**Direction**
Rewrite the lines below as a numbered list, leaving out any blank lines.

**Supplied records**
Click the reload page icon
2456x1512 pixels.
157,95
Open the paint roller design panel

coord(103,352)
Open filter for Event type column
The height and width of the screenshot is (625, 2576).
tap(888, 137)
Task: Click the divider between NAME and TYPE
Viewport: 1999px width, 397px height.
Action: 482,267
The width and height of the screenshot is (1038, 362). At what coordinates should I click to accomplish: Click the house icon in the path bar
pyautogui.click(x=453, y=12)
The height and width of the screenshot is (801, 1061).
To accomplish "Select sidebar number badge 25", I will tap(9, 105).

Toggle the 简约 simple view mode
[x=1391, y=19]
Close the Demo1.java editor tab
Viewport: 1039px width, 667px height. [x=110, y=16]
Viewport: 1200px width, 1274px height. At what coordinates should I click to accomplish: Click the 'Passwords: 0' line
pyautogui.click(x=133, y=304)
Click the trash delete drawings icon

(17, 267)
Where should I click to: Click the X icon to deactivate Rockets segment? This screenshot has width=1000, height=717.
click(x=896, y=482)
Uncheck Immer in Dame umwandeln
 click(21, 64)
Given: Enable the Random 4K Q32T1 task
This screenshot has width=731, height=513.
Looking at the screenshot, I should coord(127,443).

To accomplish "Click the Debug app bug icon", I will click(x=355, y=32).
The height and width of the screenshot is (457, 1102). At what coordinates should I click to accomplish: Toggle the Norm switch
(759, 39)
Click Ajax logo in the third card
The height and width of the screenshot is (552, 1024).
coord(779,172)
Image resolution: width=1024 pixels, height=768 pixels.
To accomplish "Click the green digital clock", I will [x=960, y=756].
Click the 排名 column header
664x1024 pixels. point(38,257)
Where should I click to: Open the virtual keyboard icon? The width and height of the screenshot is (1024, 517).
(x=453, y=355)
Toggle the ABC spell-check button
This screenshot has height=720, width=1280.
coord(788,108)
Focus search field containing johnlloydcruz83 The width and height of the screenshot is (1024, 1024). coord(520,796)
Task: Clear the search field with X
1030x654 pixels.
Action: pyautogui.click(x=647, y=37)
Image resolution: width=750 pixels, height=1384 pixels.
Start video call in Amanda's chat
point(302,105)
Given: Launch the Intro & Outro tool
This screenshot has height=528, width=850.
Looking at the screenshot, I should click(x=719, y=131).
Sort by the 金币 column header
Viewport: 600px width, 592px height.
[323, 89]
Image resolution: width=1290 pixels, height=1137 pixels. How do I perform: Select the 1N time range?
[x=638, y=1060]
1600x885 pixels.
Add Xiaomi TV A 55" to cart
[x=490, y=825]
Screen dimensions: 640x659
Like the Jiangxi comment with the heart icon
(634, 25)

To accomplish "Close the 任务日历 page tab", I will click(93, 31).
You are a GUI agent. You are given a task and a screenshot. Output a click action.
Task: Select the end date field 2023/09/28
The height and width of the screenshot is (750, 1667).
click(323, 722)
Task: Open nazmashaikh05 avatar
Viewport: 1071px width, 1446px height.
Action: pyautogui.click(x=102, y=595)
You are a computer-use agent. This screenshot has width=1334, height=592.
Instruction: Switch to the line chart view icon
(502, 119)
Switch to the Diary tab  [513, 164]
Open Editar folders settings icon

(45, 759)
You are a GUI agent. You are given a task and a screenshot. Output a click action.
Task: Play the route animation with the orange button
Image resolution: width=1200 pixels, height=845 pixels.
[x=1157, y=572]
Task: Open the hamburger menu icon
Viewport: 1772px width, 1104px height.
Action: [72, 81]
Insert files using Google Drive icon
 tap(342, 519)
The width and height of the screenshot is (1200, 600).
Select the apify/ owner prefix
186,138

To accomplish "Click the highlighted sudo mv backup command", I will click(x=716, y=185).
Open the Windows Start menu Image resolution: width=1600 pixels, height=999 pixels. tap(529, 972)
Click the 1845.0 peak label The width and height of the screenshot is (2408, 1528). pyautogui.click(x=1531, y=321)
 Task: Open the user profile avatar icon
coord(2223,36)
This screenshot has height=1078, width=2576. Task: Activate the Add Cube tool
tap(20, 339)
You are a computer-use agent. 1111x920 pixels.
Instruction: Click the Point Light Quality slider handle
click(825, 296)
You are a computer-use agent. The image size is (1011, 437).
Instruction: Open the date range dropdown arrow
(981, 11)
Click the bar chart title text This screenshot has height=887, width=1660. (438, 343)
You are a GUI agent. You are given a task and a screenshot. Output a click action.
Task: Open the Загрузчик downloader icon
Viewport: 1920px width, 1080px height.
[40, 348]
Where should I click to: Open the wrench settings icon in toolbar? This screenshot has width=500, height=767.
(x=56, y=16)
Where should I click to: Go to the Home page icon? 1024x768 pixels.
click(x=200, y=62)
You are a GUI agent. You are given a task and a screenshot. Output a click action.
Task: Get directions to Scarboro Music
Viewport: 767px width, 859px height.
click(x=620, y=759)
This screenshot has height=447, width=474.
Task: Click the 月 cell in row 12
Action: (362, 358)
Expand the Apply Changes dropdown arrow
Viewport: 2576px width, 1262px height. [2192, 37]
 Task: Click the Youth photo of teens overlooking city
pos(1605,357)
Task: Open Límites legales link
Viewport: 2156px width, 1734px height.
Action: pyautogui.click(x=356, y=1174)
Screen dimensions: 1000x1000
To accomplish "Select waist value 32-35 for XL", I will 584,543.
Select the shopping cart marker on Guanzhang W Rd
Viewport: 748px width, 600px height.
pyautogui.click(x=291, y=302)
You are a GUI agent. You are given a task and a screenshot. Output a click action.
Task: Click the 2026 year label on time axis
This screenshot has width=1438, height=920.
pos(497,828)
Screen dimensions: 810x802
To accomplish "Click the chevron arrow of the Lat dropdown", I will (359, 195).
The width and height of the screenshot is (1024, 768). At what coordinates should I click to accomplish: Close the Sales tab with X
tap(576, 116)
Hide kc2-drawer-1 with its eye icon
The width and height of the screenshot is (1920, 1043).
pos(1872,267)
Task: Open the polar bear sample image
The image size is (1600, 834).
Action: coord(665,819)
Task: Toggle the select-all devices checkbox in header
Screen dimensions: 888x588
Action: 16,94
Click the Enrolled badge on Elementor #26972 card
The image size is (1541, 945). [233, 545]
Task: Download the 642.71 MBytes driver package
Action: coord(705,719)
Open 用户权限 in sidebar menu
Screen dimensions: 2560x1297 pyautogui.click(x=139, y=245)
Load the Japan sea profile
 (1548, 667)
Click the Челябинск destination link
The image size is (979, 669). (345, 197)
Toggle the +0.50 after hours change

**Exercise result**
1. Click the reload page icon
2. 2456x1512 pixels.
3. 157,95
4. Open the paint roller design panel
5. coord(103,352)
6. Open filter for Event type column
7. The height and width of the screenshot is (625, 2576).
8. tap(888, 137)
9. Task: Click the divider between NAME and TYPE
10. Viewport: 1999px width, 397px height.
11. Action: 482,267
12. The width and height of the screenshot is (1038, 362). At what coordinates should I click to accomplish: Click the house icon in the path bar
13. pyautogui.click(x=453, y=12)
14. The height and width of the screenshot is (801, 1061).
15. To accomplish "Select sidebar number badge 25", I will tap(9, 105).
16. Toggle the 简约 simple view mode
17. [x=1391, y=19]
18. Close the Demo1.java editor tab
19. Viewport: 1039px width, 667px height. [x=110, y=16]
20. Viewport: 1200px width, 1274px height. At what coordinates should I click to accomplish: Click the 'Passwords: 0' line
21. pyautogui.click(x=133, y=304)
22. Click the trash delete drawings icon
23. (17, 267)
24. Where should I click to: Click the X icon to deactivate Rockets segment? This screenshot has width=1000, height=717.
25. click(x=896, y=482)
26. Uncheck Immer in Dame umwandeln
27.  click(21, 64)
28. Given: Enable the Random 4K Q32T1 task
29. This screenshot has width=731, height=513.
30. Looking at the screenshot, I should coord(127,443).
31. To accomplish "Click the Debug app bug icon", I will click(x=355, y=32).
32. The height and width of the screenshot is (457, 1102). At what coordinates should I click to accomplish: Toggle the Norm switch
33. (759, 39)
34. Click Ajax logo in the third card
35. The height and width of the screenshot is (552, 1024).
36. coord(779,172)
37. Image resolution: width=1024 pixels, height=768 pixels.
38. To accomplish "Click the green digital clock", I will [x=960, y=756].
39. Click the 排名 column header
40. 664x1024 pixels. point(38,257)
41. Where should I click to: Open the virtual keyboard icon? The width and height of the screenshot is (1024, 517).
42. (x=453, y=355)
43. Toggle the ABC spell-check button
44. This screenshot has height=720, width=1280.
45. coord(788,108)
46. Focus search field containing johnlloydcruz83 The width and height of the screenshot is (1024, 1024). coord(520,796)
47. Task: Clear the search field with X
48. 1030x654 pixels.
49. Action: pyautogui.click(x=647, y=37)
50. Image resolution: width=750 pixels, height=1384 pixels.
51. Start video call in Amanda's chat
52. point(302,105)
53. Given: Launch the Intro & Outro tool
54. This screenshot has height=528, width=850.
55. Looking at the screenshot, I should click(x=719, y=131).
56. Sort by the 金币 column header
57. Viewport: 600px width, 592px height.
58. [323, 89]
59. Image resolution: width=1290 pixels, height=1137 pixels. How do I perform: Select the 1N time range?
60. [x=638, y=1060]
61. 1600x885 pixels.
62. Add Xiaomi TV A 55" to cart
63. [x=490, y=825]
64. Screen dimensions: 640x659
65. Like the Jiangxi comment with the heart icon
66. (634, 25)
67. To accomplish "Close the 任务日历 page tab", I will click(93, 31).
68. You are a GUI agent. You are given a task and a screenshot. Output a click action.
69. Task: Select the end date field 2023/09/28
70. The height and width of the screenshot is (750, 1667).
71. click(323, 722)
72. Task: Open nazmashaikh05 avatar
73. Viewport: 1071px width, 1446px height.
74. Action: pyautogui.click(x=102, y=595)
75. You are a computer-use agent. This screenshot has width=1334, height=592.
76. Instruction: Switch to the line chart view icon
77. (502, 119)
78. Switch to the Diary tab  [513, 164]
79. Open Editar folders settings icon
80. (45, 759)
81. You are a GUI agent. You are given a task and a screenshot. Output a click action.
82. Task: Play the route animation with the orange button
83. Image resolution: width=1200 pixels, height=845 pixels.
84. [x=1157, y=572]
85. Task: Open the hamburger menu icon
86. Viewport: 1772px width, 1104px height.
87. Action: [72, 81]
88. Insert files using Google Drive icon
89.  tap(342, 519)
90. The width and height of the screenshot is (1200, 600).
91. Select the apify/ owner prefix
92. 186,138
93. To accomplish "Click the highlighted sudo mv backup command", I will click(x=716, y=185).
94. Open the Windows Start menu Image resolution: width=1600 pixels, height=999 pixels. tap(529, 972)
95. Click the 1845.0 peak label The width and height of the screenshot is (2408, 1528). pyautogui.click(x=1531, y=321)
96.  Task: Open the user profile avatar icon
97. coord(2223,36)
98. This screenshot has height=1078, width=2576. Task: Activate the Add Cube tool
99. tap(20, 339)
100. You are a computer-use agent. 1111x920 pixels.
101. Instruction: Click the Point Light Quality slider handle
102. click(825, 296)
103. You are a computer-use agent. The image size is (1011, 437).
104. Instruction: Open the date range dropdown arrow
105. (981, 11)
106. Click the bar chart title text This screenshot has height=887, width=1660. (438, 343)
107. You are a GUI agent. You are given a task and a screenshot. Output a click action.
108. Task: Open the Загрузчик downloader icon
109. Viewport: 1920px width, 1080px height.
110. [40, 348]
111. Where should I click to: Open the wrench settings icon in toolbar? This screenshot has width=500, height=767.
112. (x=56, y=16)
113. Where should I click to: Go to the Home page icon? 1024x768 pixels.
114. click(x=200, y=62)
115. You are a GUI agent. You are given a task and a screenshot. Output a click action.
116. Task: Get directions to Scarboro Music
117. Viewport: 767px width, 859px height.
118. click(x=620, y=759)
119. This screenshot has height=447, width=474.
120. Task: Click the 月 cell in row 12
121. Action: (362, 358)
122. Expand the Apply Changes dropdown arrow
123. Viewport: 2576px width, 1262px height. [2192, 37]
124.  Task: Click the Youth photo of teens overlooking city
125. pos(1605,357)
126. Task: Open Límites legales link
127. Viewport: 2156px width, 1734px height.
128. Action: pyautogui.click(x=356, y=1174)
129. Screen dimensions: 1000x1000
130. To accomplish "Select waist value 32-35 for XL", I will 584,543.
131. Select the shopping cart marker on Guanzhang W Rd
132. Viewport: 748px width, 600px height.
133. pyautogui.click(x=291, y=302)
134. You are a GUI agent. You are given a task and a screenshot. Output a click action.
135. Task: Click the 2026 year label on time axis
136. This screenshot has width=1438, height=920.
137. pos(497,828)
138. Screen dimensions: 810x802
139. To accomplish "Click the chevron arrow of the Lat dropdown", I will (359, 195).
140. The width and height of the screenshot is (1024, 768). At what coordinates should I click to accomplish: Close the Sales tab with X
141. tap(576, 116)
142. Hide kc2-drawer-1 with its eye icon
143. The width and height of the screenshot is (1920, 1043).
144. pos(1872,267)
145. Task: Open the polar bear sample image
146. The image size is (1600, 834).
147. Action: coord(665,819)
148. Task: Toggle the select-all devices checkbox in header
149. Screen dimensions: 888x588
150. Action: 16,94
151. Click the Enrolled badge on Elementor #26972 card
152. The image size is (1541, 945). [233, 545]
153. Task: Download the 642.71 MBytes driver package
154. Action: coord(705,719)
155. Open 用户权限 in sidebar menu
156. Screen dimensions: 2560x1297 pyautogui.click(x=139, y=245)
157. Load the Japan sea profile
158.  (1548, 667)
159. Click the Челябинск destination link
160. The image size is (979, 669). (345, 197)
161. Toggle the +0.50 after hours change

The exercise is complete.